## REQUIRED TASK
Write out the passage below on Kadár's life and film career word for word, in full.
--- TEXT PASSAGE ---
As a filmmaker, he worked in Czechoslovakia, the United States, and Canada. Most of his films were directed in tandem with Elmar Klos. The two became best known for their Oscar-winning The Shop on Main Street (Obchod na korze, 1965). As a professor at FAMU (Film and TV School of the Academy of Performing Arts) in Prague, Kadár trained most of the directors who spawned the Czechoslovak New Wave in the 1960s.
Kadár was a dean at the American Film Institute.
Kadár was born in Budapest, Austria-Hungary (now Hungary). Later his family moved to Rožňava, in the newly created Czechoslovakia, where he grew up. His mother was Louisa Tyroler.
Kadár took up the law in Bratislava after high school, but soon transferred to the first Department of Film in Czechoslovakia (probably the third such department in Europe) at the School of Industrial Arts in Bratislava in 1938, where he took classes with Slovak film's notable director Karel Plicka until the department was closed in 1939.
With the application of anti-Jewish laws, Kádár was detained in a labor camp. He later said that it was for the first time in his life that he acted as a Jew: He refused conversion and served in a work unit with a yellow armband rather than a white one which was the privilege of those baptized. Kadar's parents and sister were murdered in the death camp at Auschwitz concentration camp.
--- RECORDS PROVIDED ---
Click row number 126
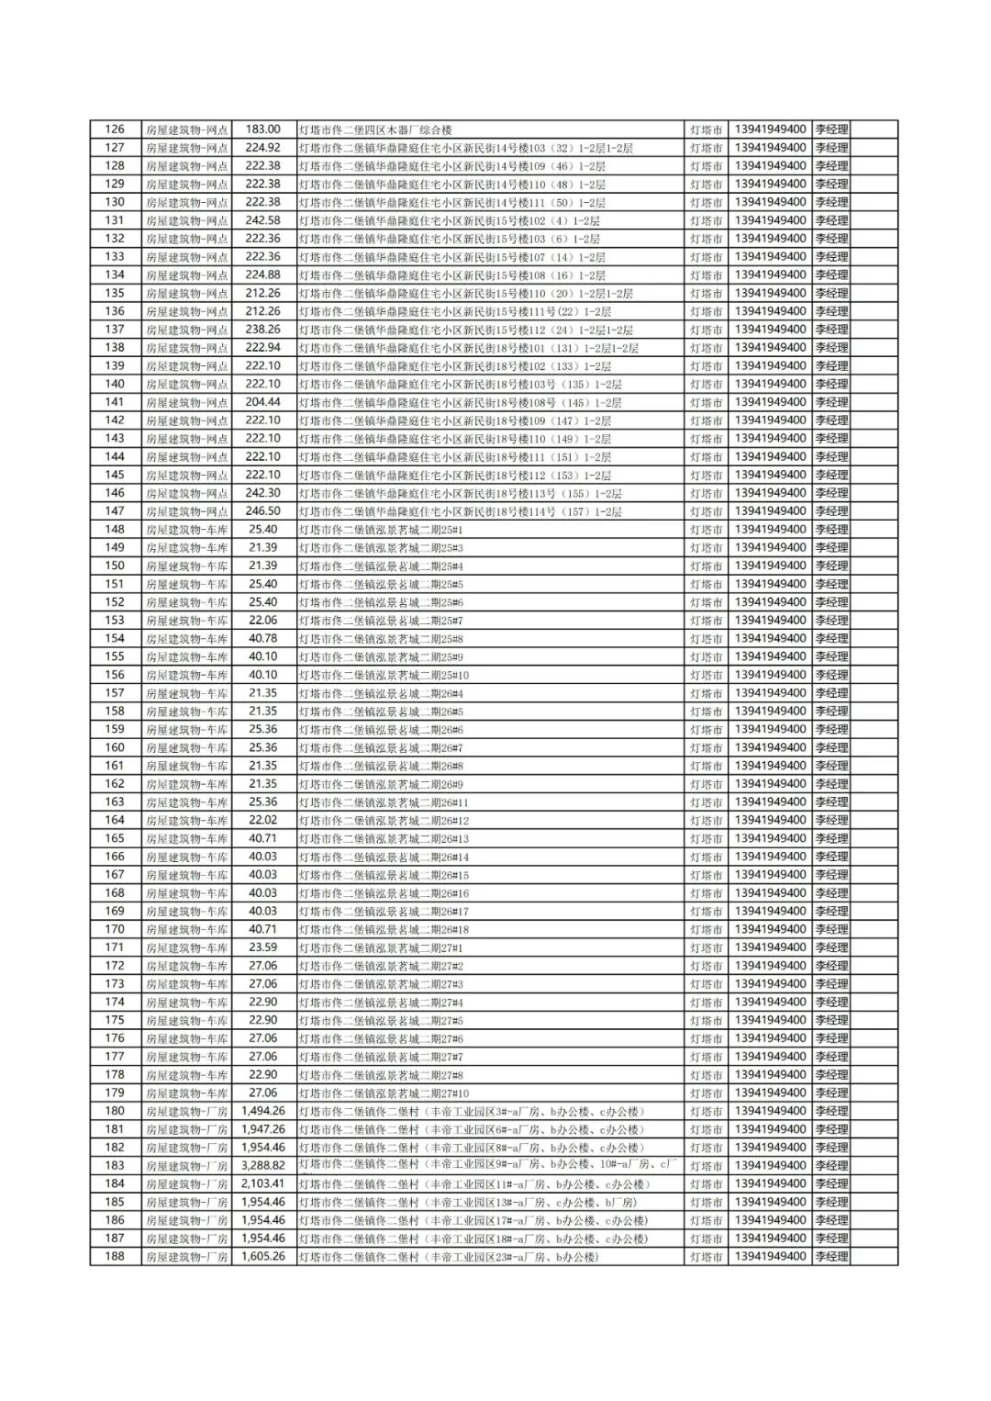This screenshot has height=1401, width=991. point(115,129)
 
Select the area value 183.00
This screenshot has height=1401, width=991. point(262,129)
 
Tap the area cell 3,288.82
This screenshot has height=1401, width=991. point(262,1165)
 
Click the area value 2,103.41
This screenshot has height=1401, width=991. point(262,1183)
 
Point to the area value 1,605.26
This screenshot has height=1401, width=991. point(262,1256)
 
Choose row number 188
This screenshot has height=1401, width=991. point(115,1256)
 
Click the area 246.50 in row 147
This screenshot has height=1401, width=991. point(262,511)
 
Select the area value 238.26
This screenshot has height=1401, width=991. point(262,330)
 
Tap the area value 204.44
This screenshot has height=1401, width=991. point(262,402)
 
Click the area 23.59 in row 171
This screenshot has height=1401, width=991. point(262,947)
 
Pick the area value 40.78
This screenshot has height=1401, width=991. point(262,638)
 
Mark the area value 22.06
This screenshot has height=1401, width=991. point(262,620)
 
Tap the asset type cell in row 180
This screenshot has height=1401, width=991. point(186,1111)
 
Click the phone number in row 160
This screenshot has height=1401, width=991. point(771,747)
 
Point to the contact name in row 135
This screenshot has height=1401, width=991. point(831,293)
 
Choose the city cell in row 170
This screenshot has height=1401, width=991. point(706,929)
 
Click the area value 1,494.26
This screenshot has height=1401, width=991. point(262,1111)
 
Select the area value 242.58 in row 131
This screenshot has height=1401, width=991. point(262,220)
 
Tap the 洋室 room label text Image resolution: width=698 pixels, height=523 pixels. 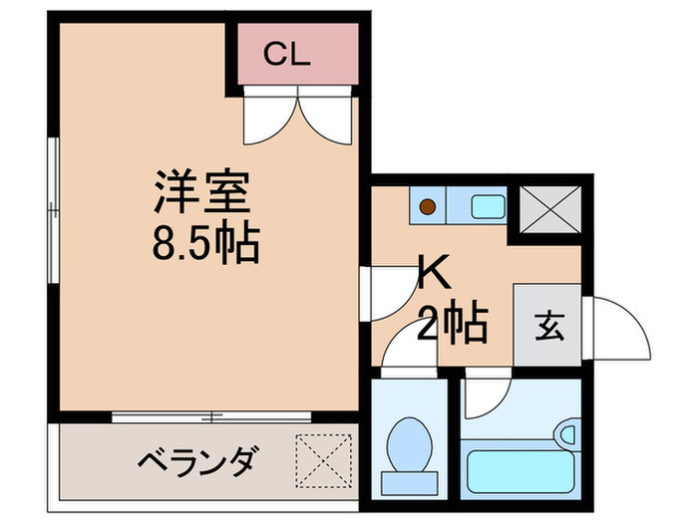[x=199, y=192]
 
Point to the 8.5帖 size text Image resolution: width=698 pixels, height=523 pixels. [x=207, y=243]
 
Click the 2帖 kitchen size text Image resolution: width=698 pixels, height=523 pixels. [x=454, y=321]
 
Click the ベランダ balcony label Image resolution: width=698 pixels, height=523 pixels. [x=198, y=462]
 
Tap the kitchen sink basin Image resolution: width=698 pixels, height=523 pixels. [x=487, y=207]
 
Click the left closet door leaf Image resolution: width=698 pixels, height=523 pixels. [x=266, y=116]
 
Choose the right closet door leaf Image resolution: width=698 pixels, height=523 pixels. [x=328, y=116]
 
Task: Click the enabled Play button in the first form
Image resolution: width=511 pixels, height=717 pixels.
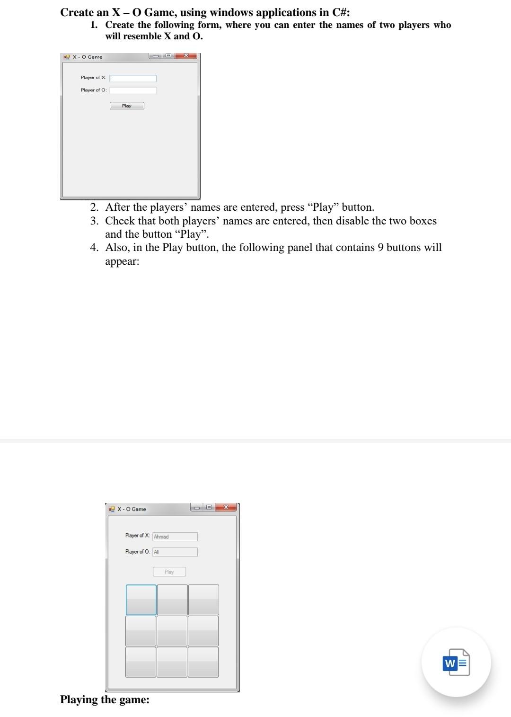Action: pyautogui.click(x=127, y=106)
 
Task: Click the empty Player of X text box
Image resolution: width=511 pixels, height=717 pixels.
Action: pyautogui.click(x=133, y=78)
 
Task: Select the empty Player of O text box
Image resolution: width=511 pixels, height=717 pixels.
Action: pyautogui.click(x=133, y=90)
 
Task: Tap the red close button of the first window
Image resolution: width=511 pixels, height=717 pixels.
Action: pyautogui.click(x=186, y=56)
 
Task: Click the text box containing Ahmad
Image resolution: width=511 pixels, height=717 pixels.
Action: pyautogui.click(x=175, y=537)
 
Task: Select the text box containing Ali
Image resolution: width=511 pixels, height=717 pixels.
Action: pyautogui.click(x=175, y=552)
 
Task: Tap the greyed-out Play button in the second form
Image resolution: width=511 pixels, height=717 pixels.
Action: pyautogui.click(x=169, y=572)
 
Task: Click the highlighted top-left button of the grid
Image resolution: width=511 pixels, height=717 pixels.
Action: pyautogui.click(x=141, y=600)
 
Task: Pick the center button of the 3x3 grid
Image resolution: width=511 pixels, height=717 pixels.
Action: pyautogui.click(x=172, y=631)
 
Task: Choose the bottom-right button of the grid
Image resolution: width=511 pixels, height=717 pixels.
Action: pyautogui.click(x=203, y=662)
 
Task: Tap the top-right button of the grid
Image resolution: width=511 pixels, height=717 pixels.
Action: pyautogui.click(x=203, y=600)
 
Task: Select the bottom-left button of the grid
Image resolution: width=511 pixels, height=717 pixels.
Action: pyautogui.click(x=141, y=662)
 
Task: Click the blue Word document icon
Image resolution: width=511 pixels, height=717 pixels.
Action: pyautogui.click(x=456, y=663)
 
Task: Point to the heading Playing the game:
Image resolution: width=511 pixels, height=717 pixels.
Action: pyautogui.click(x=105, y=699)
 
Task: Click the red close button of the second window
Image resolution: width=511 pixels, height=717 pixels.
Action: pyautogui.click(x=226, y=507)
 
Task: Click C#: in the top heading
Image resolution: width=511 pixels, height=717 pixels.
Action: pyautogui.click(x=339, y=12)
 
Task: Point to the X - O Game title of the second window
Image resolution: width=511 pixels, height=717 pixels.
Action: pyautogui.click(x=132, y=509)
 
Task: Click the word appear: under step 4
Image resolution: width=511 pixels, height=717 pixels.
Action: pyautogui.click(x=122, y=261)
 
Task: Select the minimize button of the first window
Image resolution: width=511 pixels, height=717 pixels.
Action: pyautogui.click(x=155, y=56)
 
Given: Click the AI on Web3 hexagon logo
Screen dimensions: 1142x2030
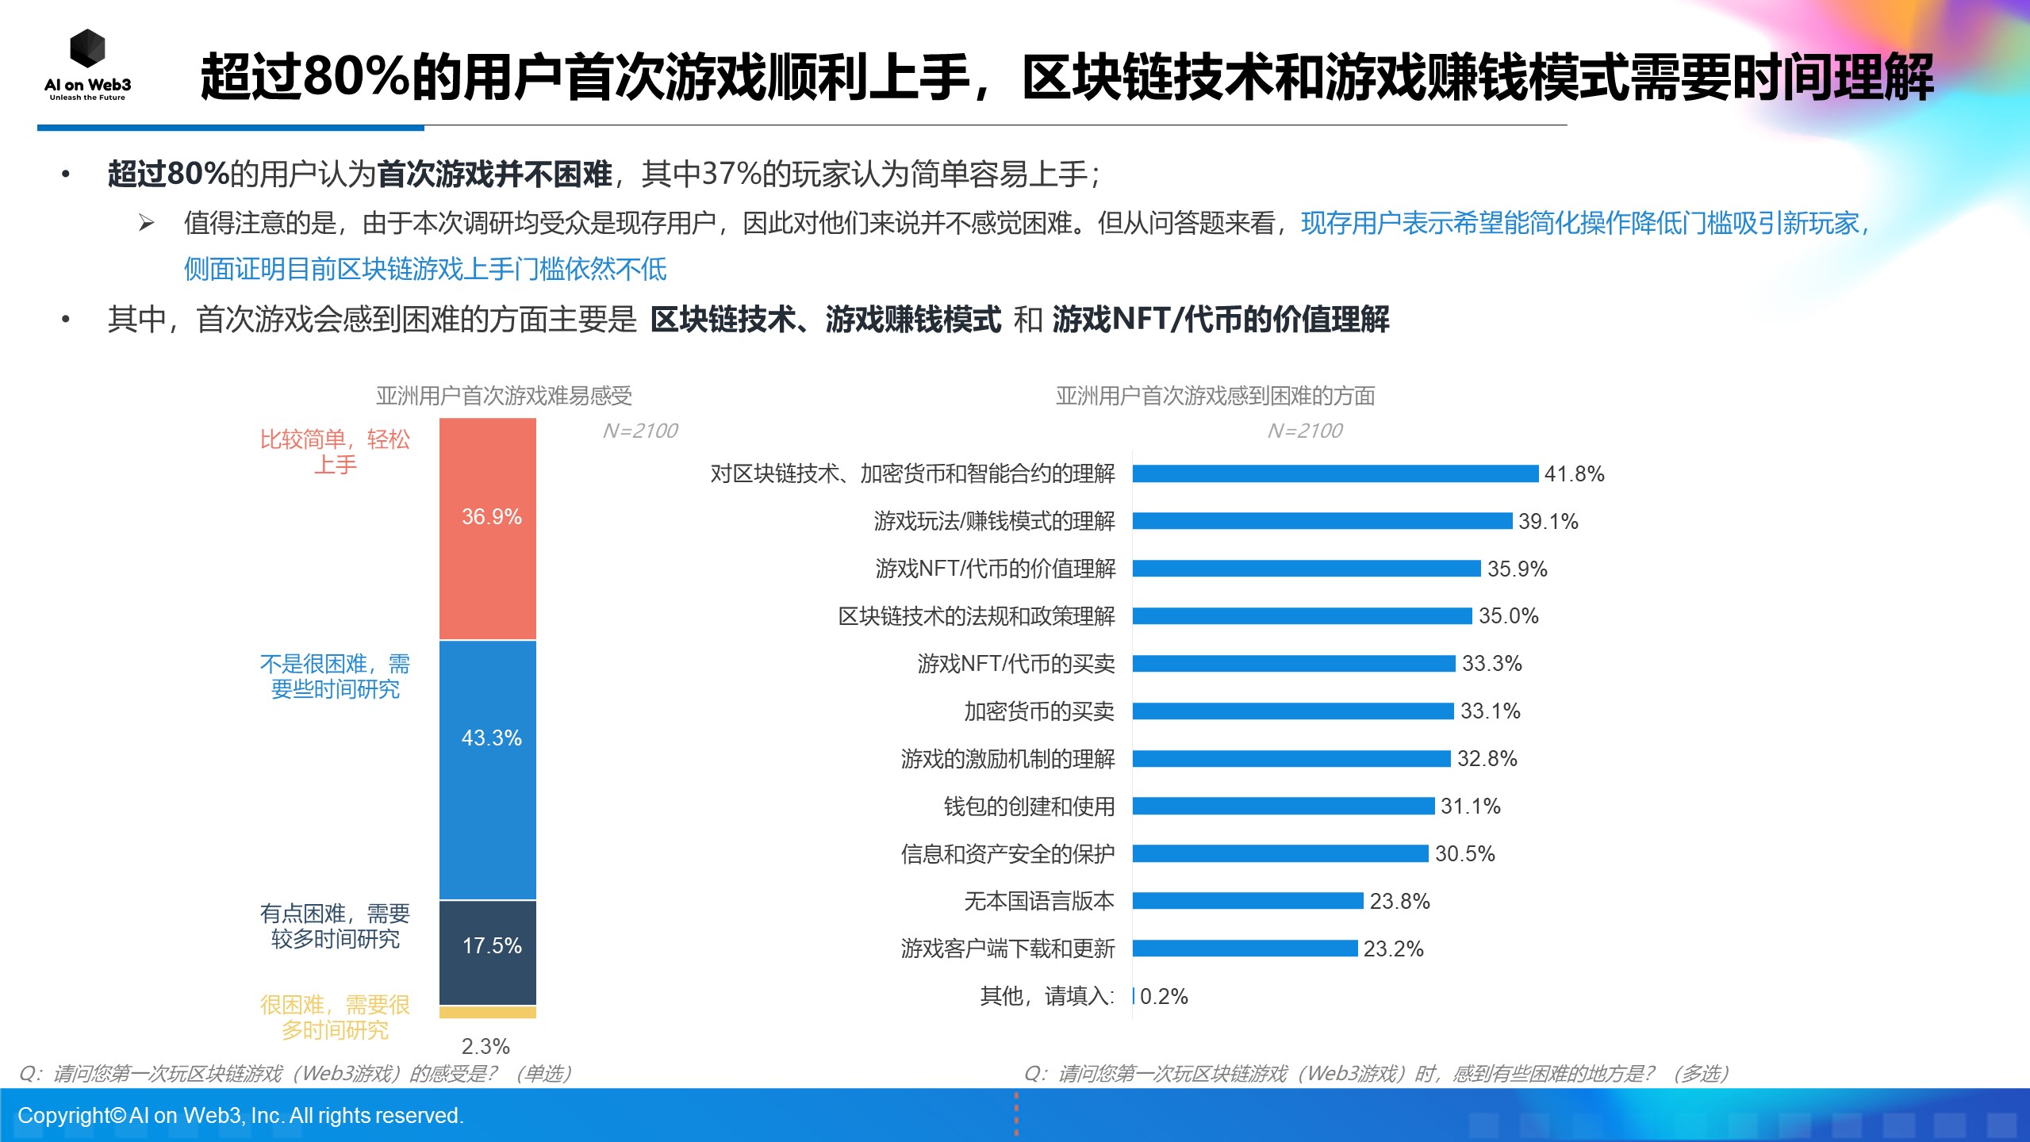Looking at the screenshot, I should (87, 49).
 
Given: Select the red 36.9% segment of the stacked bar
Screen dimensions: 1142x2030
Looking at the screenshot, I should (488, 528).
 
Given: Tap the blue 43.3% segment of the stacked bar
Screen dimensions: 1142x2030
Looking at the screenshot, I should (488, 769).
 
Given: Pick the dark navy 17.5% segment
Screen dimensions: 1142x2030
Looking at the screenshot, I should (488, 952).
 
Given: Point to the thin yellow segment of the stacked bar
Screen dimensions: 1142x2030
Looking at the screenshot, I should (488, 1012).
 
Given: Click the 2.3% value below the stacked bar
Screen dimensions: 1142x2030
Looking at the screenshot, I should (485, 1046).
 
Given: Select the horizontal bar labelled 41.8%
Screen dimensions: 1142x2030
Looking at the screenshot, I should (1334, 473).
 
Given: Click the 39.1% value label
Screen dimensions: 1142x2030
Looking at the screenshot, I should (1548, 521).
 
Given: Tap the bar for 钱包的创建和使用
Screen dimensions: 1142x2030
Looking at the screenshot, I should (1283, 806).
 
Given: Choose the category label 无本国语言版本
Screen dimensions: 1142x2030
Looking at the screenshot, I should (1038, 901).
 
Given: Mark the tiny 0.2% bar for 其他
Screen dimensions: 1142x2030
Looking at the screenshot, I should (1134, 996).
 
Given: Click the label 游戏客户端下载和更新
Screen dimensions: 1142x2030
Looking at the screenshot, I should (1007, 948).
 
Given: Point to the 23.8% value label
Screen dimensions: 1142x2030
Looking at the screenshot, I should (1399, 901).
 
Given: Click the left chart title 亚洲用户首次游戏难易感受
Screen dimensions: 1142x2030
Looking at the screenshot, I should (504, 395).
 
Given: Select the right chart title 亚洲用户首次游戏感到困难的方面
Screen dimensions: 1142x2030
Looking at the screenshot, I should (1215, 395).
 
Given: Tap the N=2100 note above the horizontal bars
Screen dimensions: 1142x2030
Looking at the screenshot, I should (1304, 431).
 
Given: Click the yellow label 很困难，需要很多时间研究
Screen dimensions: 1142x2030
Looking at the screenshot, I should (335, 1017).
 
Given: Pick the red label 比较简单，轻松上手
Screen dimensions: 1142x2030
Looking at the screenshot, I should (335, 451).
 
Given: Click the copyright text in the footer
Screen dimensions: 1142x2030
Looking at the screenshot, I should (240, 1115).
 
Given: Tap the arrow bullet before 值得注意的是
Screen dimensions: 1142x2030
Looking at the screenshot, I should (146, 223).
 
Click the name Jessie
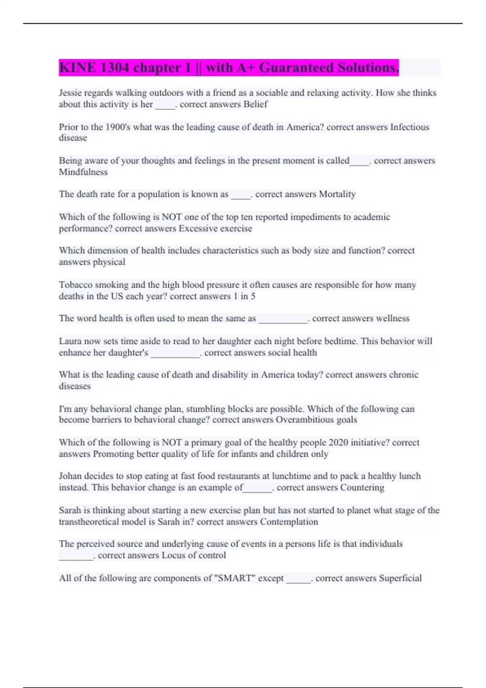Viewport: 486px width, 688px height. click(x=70, y=93)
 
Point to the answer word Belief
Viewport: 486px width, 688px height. click(x=256, y=104)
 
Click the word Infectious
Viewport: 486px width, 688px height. click(x=409, y=127)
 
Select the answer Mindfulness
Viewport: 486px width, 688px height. click(x=83, y=172)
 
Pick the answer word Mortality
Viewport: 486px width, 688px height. click(x=337, y=194)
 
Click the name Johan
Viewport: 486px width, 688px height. click(x=70, y=476)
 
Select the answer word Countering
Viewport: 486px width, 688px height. click(x=362, y=487)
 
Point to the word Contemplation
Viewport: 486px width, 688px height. click(x=289, y=522)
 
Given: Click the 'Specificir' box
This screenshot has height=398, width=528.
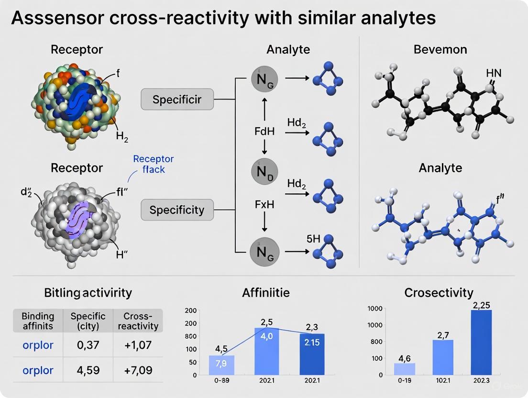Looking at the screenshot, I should [x=176, y=100].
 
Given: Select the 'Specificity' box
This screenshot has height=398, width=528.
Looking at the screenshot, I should [x=176, y=210].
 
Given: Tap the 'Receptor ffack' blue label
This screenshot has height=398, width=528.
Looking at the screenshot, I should [x=153, y=164].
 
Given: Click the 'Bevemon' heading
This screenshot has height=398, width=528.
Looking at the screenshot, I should [x=440, y=49].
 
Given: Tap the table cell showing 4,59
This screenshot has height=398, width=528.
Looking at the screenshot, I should [x=88, y=370].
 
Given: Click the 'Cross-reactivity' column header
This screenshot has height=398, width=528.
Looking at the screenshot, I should [x=141, y=321].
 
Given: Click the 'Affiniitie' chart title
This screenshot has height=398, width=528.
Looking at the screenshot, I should [x=265, y=293].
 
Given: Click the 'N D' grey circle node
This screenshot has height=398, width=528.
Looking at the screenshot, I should [x=264, y=170].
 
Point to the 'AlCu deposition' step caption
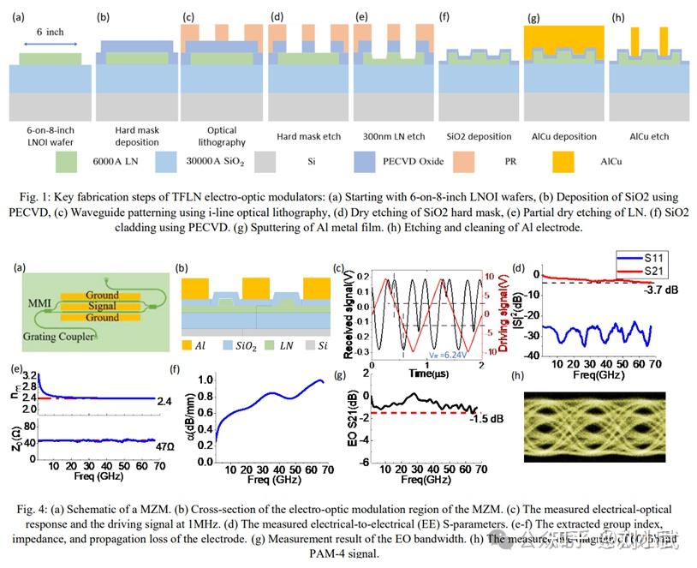click(563, 135)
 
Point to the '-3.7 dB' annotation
---
## OUTPUT OF THE EXERCISE
As a filmmaker, he worked in Czechoslovakia, the United States, and Canada. Most of his films were directed in tandem with Elmar Klos. The two became best known for their Oscar-winning The Shop on Main Street (Obchod na korze, 1965). As a professor at FAMU (Film and TV School of the Academy of Performing Arts) in Prague, Kadár trained most of the directors who spawned the Czechoslovak New Wave in the 1960s.
Kadár was a dean at the American Film Institute.
Kadár was born in Budapest, Austria-Hungary (now Hungary). Later his family moved to Rožňava, in the newly created Czechoslovakia, where he grew up. His mother was Louisa Tyroler.
Kadár took up the law in Bratislava after high school, but soon transferred to the first Department of Film in Czechoslovakia (probably the third such department in Europe) at the School of Industrial Arts in Bratislava in 1938, where he took classes with Slovak film's notable director Karel Plicka until the department was closed in 1939.
With the application of anti-Jewish laws, Kádár was detained in a labor camp. He later said that it was for the first time in his life that he acted as a Jew: He refused conversion and served in a work unit with a yellow armband rather than a white one which was the privilege of those baptized. Kadar's parents and sister were murdered in the death camp at Auschwitz concentration camp.